EXERCISE INSTRUCTIONS =
Reproduce only the records from the line containing "Sort by Article" through the line containing "The height and", requests included, and shift every coordinate in the answers by -125. Leave all other numbers unchanged.

------------------------------------

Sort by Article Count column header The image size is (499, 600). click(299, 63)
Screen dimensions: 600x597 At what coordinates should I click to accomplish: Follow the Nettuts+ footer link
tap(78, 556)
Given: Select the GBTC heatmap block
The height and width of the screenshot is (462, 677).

------------------------------------

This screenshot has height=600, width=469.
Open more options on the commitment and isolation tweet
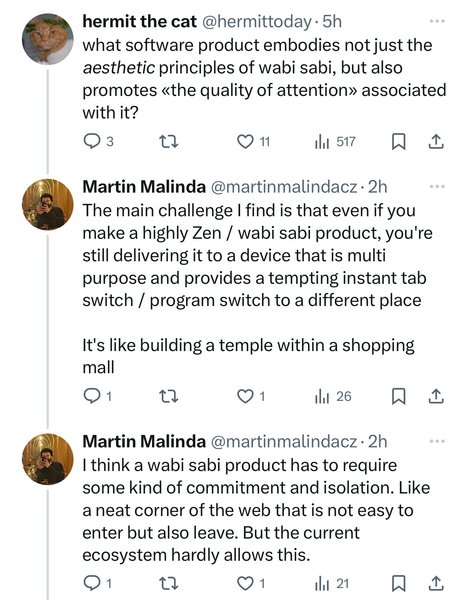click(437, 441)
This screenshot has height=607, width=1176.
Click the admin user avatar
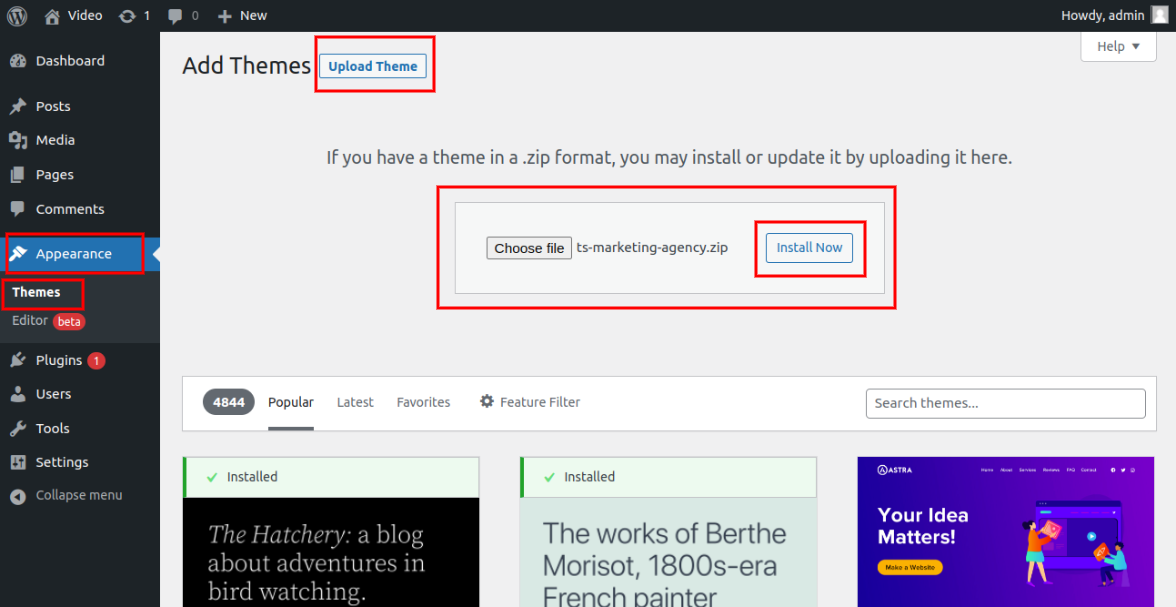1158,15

------------------------------------

RESULT =
Sort by Article Count column header The image size is (499, 600). click(174, -62)
Screen dimensions: 600x597 At what coordinates should I click to accomplish: Follow the Nettuts+ footer link
tap(-47, 431)
Given: Select the GBTC heatmap block
The height and width of the screenshot is (462, 677).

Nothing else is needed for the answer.